28/02/2026
Aún me parece irreal.
Hay momentos en la vida que se sueñan tanto, durante tantos años, que cuando finalmente llegan cuesta creer que son verdad.
Durante más de 20 años este fue mi anhelo más grande. Trabajé, luché, persistí y confié incluso en los días más difíciles. Y hoy, con el corazón lleno de gratitud y orgullo, puedo decirlo: soy dermatóloga.
Este logro es el resultado de un camino que no fue sencillo, pero que estuvo sostenido por el amor y el apoyo incondicional de quienes estuvieron a mi lado.
Gracias a Dios, por guiar cada paso.
A mis padres, por enseñarme el valor del esfuerzo y la perseverancia.

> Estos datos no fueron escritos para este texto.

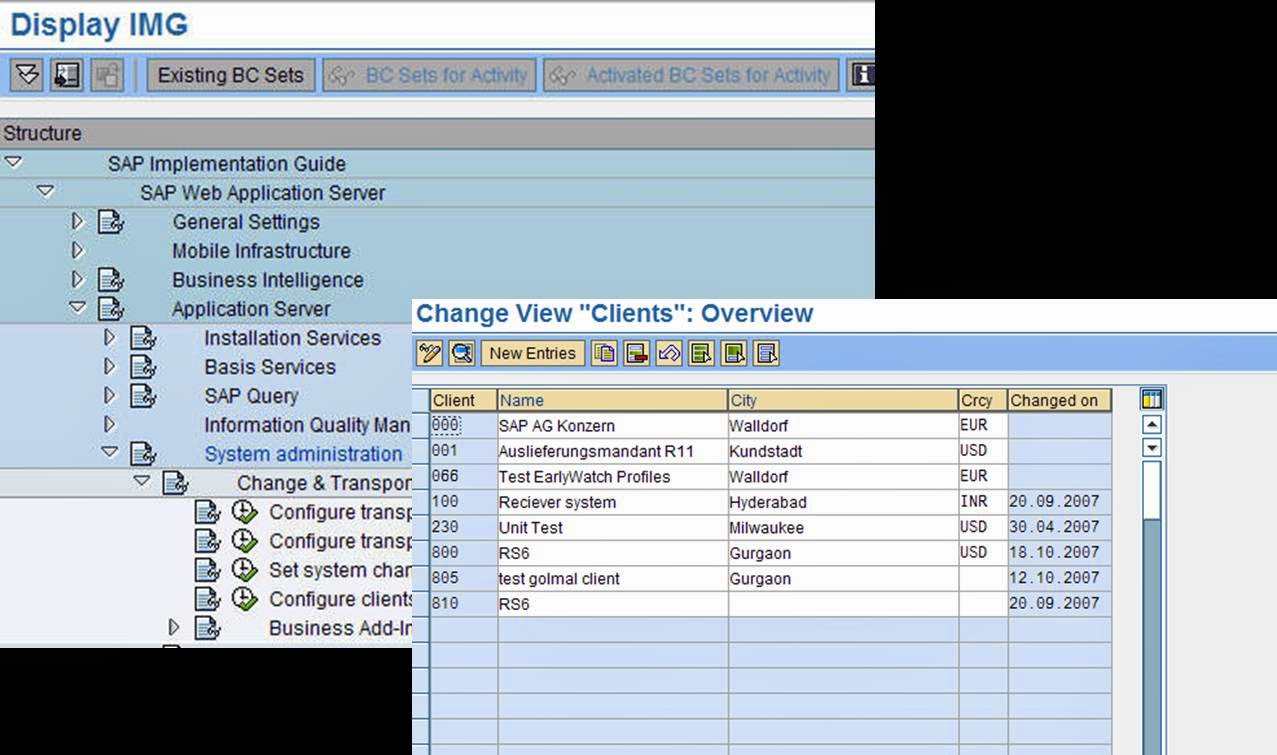Execute the Configure clients IMG activity icon
Viewport: 1277px width, 755px height.
coord(244,598)
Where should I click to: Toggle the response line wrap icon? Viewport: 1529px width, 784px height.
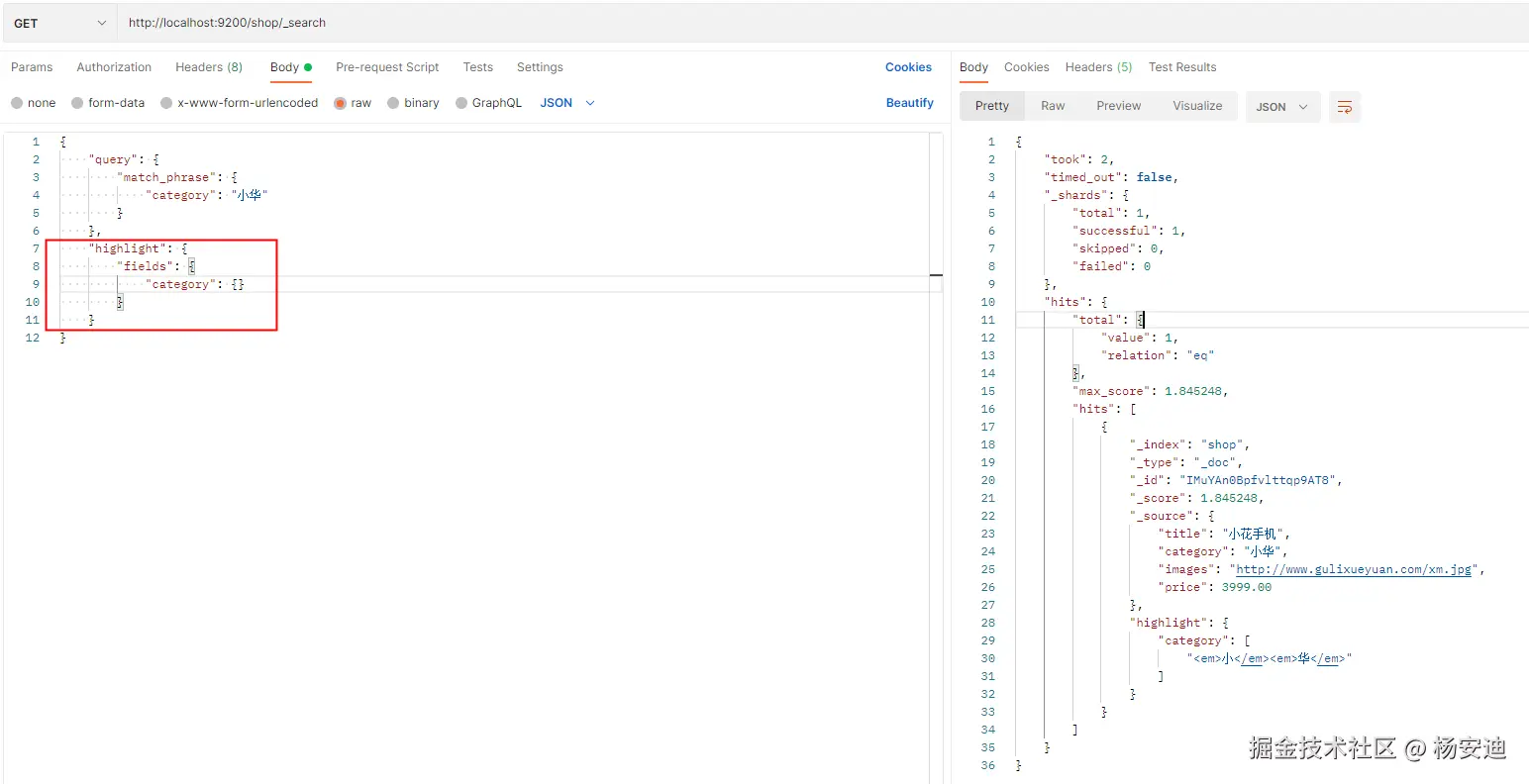coord(1344,107)
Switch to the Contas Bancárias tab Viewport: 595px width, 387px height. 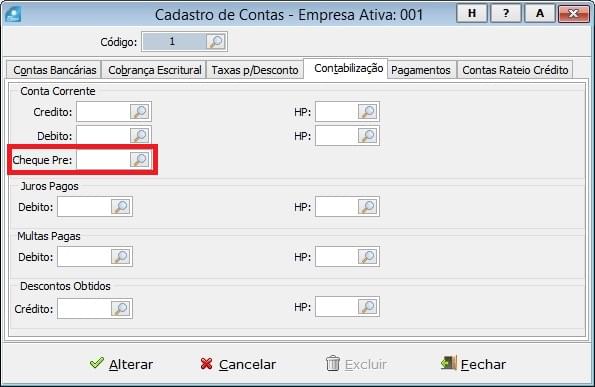pyautogui.click(x=54, y=70)
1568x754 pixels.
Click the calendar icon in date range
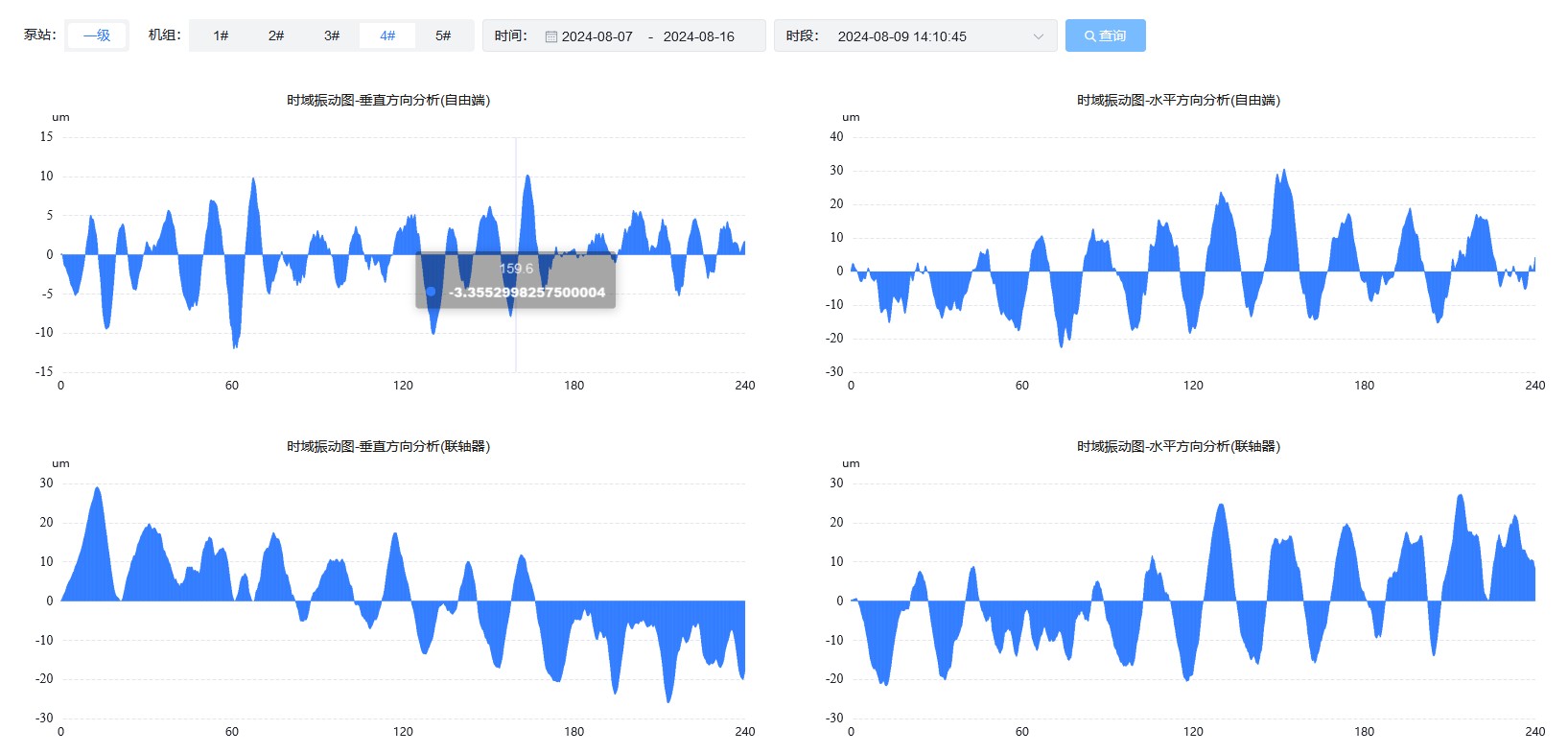point(551,36)
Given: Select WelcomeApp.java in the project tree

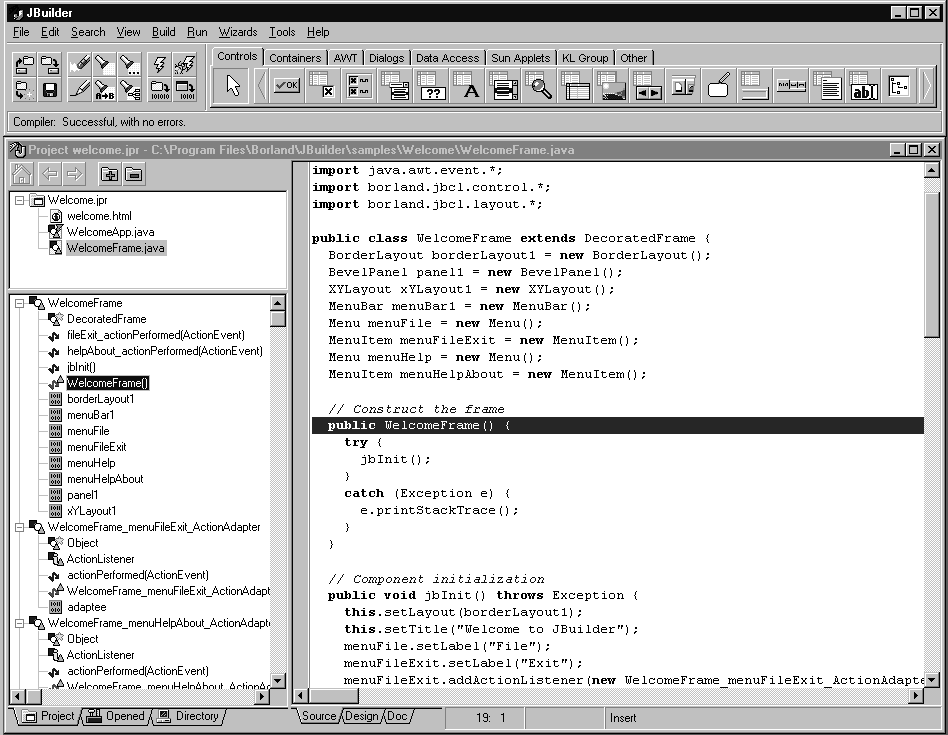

A mi esposo, por ser sostén, compañía y fuerza.
A mis hijos, mi motor más poderoso, la razón por la que jamás bajé los brazos.
Y a toda mi familia, que me acompañó en cada etapa de este proceso.
Me hubiera encantado tenerlos a todos conmigo celebrando este momento, pero sé que cada uno forma parte de este sueño cumplido.
Hoy no solo alcanzo una meta profesional.
Hoy abrazo el sueño que me acompañó durante toda mi vida.